Australia, Deloitte: Media Consumer Survey: Australian media and digital preferences 2017
Focusing on four generations and five distinct age groups, the report delivers a view of how Australians are consuming different media and entertainment and how this has changed over time.
Worldwide, Global Web Index: Device trends
This report goes through various insights on the different devices owned by consumer all over the world and include interesting findings such as the fact that there are now no online behaviors where tablet users are more likely to turn to their tablets than their mobiles. That said, tablet users are almost as likely to be watching TV on their tablet (40%) as their mobile (47%).
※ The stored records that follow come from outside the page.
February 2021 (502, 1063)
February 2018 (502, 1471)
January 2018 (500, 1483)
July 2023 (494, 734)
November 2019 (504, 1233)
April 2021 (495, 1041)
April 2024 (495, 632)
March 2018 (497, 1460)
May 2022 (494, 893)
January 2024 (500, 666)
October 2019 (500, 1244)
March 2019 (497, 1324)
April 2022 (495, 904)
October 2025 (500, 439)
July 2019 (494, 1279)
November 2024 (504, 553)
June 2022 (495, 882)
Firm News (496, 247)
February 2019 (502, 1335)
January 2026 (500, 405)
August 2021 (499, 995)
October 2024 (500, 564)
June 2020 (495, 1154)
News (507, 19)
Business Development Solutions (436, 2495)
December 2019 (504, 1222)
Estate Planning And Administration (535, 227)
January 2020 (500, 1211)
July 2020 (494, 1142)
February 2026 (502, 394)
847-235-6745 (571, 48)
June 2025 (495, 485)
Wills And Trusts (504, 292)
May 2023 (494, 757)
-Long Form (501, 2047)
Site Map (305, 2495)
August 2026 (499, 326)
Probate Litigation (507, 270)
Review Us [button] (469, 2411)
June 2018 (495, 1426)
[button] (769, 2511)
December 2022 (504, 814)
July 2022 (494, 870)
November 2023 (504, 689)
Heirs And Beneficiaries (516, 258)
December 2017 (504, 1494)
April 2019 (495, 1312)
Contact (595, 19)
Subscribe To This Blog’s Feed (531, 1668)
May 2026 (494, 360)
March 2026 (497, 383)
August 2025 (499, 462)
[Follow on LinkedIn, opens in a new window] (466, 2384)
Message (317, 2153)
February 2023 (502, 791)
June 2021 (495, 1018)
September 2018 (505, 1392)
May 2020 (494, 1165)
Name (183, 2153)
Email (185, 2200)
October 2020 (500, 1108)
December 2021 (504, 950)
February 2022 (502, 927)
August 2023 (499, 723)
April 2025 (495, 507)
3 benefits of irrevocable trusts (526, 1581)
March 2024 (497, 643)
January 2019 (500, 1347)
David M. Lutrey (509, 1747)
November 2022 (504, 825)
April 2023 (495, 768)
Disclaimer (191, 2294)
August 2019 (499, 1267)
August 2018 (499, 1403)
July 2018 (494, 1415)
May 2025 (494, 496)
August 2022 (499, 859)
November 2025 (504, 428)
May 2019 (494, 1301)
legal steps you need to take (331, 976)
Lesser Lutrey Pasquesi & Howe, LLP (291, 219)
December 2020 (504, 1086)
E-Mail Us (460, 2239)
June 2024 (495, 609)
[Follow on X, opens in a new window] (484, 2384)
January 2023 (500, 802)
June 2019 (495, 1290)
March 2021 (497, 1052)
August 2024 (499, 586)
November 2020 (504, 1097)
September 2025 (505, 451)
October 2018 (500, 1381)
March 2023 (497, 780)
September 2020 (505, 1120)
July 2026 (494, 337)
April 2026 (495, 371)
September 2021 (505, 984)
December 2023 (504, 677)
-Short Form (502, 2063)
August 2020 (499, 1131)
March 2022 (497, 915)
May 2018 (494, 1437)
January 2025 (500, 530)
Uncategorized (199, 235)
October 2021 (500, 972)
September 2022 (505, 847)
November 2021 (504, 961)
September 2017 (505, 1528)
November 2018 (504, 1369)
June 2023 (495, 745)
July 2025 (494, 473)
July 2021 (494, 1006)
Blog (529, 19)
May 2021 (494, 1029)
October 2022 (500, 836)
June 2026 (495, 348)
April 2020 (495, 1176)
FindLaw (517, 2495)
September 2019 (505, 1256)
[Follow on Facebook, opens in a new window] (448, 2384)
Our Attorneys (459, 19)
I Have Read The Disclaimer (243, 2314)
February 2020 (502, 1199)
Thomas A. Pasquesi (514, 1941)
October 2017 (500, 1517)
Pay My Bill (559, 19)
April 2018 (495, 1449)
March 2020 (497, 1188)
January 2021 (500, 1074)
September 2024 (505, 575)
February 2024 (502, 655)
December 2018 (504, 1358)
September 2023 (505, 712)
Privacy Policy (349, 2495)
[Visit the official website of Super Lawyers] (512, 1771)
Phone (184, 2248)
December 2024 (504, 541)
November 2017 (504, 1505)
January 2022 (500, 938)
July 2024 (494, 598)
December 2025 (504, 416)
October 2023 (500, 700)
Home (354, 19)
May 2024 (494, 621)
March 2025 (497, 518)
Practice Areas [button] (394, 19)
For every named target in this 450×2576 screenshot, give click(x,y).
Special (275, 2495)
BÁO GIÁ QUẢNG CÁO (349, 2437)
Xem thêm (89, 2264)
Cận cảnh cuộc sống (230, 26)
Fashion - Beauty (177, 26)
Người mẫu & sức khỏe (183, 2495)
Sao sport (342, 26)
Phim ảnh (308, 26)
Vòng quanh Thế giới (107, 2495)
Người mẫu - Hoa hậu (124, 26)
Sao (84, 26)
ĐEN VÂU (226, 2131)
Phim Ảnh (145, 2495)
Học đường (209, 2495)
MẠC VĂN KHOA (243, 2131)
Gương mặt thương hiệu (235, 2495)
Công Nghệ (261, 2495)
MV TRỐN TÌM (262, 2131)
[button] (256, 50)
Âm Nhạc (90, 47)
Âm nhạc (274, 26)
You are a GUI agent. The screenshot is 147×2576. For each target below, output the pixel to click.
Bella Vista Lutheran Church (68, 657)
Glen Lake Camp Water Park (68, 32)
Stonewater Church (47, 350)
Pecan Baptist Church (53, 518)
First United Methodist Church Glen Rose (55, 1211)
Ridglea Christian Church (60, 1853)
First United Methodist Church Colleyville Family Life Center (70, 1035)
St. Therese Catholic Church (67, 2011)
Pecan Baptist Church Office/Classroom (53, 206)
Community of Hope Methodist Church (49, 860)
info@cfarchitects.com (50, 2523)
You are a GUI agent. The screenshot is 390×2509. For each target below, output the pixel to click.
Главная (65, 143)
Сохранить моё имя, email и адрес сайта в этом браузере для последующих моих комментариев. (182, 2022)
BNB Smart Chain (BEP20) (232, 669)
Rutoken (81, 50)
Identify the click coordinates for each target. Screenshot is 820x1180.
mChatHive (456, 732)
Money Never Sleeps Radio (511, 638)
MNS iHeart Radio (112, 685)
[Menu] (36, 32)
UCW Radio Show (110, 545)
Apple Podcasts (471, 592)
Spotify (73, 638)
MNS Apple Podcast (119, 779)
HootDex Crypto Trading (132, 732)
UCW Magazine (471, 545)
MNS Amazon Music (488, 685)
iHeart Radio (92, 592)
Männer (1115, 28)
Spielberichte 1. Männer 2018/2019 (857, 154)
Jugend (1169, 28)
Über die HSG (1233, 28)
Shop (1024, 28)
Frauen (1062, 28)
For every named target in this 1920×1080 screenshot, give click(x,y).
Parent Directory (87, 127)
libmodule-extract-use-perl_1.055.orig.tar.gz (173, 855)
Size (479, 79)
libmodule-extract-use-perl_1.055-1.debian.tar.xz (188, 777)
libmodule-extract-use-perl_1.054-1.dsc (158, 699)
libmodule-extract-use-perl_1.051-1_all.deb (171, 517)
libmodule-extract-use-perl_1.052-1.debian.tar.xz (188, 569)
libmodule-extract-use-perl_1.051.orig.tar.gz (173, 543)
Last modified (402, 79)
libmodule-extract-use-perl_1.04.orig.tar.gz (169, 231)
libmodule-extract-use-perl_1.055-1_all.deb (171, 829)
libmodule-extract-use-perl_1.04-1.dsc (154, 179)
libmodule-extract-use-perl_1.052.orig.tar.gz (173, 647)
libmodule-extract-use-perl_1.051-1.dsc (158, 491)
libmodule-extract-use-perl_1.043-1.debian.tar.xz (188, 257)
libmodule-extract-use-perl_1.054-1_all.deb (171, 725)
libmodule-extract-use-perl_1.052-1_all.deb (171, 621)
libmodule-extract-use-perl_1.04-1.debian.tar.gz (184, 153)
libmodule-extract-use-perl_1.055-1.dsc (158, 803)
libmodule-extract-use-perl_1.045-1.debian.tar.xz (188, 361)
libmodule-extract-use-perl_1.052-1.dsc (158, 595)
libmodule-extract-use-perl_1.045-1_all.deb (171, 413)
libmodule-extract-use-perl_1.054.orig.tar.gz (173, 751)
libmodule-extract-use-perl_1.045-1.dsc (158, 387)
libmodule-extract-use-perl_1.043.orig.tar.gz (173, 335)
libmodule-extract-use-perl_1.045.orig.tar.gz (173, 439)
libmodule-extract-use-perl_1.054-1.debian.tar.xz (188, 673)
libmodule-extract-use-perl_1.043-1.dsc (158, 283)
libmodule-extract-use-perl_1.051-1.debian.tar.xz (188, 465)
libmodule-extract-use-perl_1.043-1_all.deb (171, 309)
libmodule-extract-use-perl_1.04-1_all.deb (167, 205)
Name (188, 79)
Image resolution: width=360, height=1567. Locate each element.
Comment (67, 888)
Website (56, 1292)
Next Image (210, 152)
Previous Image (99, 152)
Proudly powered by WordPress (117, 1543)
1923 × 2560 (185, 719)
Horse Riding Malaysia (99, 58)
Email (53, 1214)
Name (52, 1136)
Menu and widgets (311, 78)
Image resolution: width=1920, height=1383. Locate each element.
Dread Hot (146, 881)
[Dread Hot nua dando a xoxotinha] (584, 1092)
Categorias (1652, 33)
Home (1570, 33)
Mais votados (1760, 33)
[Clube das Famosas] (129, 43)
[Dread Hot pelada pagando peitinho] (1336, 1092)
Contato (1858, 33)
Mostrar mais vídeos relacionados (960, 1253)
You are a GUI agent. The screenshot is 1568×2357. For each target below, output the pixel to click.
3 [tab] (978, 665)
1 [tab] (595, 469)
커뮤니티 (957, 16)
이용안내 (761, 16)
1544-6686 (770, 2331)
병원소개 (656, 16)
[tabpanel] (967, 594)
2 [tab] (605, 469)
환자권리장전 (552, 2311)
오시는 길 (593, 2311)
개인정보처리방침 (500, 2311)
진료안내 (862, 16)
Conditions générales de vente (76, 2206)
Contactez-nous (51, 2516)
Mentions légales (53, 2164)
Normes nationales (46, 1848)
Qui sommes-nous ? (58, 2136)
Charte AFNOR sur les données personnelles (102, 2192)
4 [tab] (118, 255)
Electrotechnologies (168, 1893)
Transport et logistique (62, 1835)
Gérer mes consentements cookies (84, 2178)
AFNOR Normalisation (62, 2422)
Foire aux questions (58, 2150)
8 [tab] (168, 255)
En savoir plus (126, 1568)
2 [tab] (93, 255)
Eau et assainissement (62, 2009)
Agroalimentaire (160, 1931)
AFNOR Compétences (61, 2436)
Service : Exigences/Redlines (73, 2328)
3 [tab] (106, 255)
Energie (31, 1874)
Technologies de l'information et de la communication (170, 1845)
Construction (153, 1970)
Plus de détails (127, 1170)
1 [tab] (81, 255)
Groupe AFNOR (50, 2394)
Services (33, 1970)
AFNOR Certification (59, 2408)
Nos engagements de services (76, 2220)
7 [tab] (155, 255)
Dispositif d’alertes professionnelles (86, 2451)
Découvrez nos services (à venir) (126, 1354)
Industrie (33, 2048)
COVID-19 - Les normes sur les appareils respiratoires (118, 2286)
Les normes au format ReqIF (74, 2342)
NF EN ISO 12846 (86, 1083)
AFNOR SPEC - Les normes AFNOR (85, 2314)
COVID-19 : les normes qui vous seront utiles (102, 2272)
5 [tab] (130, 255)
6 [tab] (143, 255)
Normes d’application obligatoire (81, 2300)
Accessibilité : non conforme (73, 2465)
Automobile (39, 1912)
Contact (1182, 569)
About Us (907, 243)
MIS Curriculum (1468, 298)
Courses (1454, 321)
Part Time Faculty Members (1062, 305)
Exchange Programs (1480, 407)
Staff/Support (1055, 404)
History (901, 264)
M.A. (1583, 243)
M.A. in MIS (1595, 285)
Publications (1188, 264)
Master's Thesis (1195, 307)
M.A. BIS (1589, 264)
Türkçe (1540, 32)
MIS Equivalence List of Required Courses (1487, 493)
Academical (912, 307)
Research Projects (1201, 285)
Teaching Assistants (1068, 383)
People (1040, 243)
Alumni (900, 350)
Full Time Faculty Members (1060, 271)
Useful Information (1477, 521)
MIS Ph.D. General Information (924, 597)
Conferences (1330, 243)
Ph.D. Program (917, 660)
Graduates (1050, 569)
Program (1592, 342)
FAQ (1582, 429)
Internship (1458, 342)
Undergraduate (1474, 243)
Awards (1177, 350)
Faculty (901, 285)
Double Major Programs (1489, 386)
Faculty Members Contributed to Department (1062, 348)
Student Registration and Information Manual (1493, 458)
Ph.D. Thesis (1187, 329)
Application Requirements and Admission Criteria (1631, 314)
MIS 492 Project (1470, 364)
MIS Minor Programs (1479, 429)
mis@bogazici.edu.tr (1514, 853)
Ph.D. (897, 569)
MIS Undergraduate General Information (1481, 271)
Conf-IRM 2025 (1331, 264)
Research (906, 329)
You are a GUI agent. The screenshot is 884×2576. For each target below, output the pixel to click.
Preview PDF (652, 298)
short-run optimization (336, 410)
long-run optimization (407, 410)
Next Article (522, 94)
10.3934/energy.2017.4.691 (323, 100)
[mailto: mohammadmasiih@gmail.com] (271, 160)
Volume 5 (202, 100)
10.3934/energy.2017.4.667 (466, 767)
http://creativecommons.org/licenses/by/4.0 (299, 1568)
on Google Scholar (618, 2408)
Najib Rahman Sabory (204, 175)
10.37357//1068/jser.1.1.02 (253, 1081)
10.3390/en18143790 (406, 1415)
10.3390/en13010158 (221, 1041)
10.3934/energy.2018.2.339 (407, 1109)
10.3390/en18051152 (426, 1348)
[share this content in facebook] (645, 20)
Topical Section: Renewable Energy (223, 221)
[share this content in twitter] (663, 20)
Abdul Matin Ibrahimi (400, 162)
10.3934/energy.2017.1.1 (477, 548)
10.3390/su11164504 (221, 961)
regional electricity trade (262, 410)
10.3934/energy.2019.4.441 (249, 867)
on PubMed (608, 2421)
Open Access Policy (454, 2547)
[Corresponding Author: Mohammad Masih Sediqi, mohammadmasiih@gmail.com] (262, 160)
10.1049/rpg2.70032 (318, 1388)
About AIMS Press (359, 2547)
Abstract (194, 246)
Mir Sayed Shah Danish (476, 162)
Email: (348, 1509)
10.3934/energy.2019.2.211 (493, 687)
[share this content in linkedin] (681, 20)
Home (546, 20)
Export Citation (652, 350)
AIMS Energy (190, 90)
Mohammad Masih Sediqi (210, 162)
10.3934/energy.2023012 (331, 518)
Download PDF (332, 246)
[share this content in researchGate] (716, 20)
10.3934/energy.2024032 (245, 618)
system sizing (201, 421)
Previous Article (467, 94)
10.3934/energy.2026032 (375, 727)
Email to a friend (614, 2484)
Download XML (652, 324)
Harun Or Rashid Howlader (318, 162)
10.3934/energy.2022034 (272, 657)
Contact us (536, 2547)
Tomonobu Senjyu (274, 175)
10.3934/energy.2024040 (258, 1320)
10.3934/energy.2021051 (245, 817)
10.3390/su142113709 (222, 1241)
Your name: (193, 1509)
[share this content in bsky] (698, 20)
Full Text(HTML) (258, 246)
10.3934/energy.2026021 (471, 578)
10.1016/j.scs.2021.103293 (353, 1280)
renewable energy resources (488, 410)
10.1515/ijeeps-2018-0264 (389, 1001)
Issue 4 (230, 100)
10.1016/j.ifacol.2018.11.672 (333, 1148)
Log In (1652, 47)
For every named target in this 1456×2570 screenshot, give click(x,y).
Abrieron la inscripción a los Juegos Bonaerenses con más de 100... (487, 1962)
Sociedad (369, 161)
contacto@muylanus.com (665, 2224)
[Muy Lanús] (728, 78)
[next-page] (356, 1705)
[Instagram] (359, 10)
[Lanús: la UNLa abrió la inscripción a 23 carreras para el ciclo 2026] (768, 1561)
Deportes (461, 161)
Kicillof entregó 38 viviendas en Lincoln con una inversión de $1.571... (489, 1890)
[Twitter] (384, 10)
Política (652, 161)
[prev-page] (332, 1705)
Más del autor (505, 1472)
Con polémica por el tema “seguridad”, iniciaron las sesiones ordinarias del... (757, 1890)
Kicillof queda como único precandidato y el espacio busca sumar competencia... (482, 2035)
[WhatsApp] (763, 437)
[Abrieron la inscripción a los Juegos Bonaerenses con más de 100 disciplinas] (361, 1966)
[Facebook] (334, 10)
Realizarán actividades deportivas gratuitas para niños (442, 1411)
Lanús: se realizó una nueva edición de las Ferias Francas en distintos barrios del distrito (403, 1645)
These devices seem more suited for purposes like watching TV and browsing the web, when a mobile screen will not suffice.
EU, European Commission: The Standard Eurobarometer
The European Commission runs an extensive survey twice a year to gauge the public opinion across many different themes the in 28 EU countries and a few countries in the non-EU area. The report features some TV viewing consumption figures starting page 163.
Worldwide, VIACOM, TV Matters: Life Without TV – Deprivation project
How much do viewers value television? Viacom’s study on media consumption, TV Matters, aimed to answer this question by taking TV away from some participants. To really explore the power of television, they asked people to live without it for 5 days – meaning no pay TV or cable packages, no free-to-air broadcast channels, no TV on demand, no TV Everywhere apps, and no DVR access.
US, IAB: Cross-media advertising effectiveness
The research features insightful figures and three case studies from Research Now on Retail, Finance and Media, each of which involved a mix of digital and traditional media. One of the key learnings is that a media plan that includes digital executed simultaneously with traditional offline media consistently drives greater lift.